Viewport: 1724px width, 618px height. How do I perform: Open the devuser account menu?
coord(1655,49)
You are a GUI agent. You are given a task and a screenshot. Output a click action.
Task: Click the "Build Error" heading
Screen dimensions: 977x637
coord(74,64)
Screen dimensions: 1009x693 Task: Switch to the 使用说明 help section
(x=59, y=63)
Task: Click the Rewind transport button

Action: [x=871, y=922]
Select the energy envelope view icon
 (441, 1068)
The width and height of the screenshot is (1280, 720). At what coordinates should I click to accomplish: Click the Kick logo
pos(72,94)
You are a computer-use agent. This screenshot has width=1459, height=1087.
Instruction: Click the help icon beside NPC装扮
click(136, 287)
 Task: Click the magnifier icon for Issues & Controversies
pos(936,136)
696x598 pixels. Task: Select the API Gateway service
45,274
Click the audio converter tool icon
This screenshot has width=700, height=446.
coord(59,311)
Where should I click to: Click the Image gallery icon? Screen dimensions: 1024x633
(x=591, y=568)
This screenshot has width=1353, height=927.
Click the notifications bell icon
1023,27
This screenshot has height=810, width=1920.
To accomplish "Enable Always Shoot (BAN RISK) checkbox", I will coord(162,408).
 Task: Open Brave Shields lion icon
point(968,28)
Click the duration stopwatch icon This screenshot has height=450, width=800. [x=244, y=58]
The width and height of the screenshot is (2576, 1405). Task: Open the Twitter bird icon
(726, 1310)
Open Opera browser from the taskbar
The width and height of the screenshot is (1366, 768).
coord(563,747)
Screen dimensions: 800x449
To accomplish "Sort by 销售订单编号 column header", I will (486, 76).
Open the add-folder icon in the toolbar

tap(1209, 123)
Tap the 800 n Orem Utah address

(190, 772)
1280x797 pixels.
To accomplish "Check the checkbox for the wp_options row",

** What to produce **
Which of the lines in the listing above include "checkbox"? Report each of them.

** Exercise response **
To accomplish "Enable Always Shoot (BAN RISK) checkbox", I will coord(162,408).
To accomplish "Check the checkbox for the wp_options row",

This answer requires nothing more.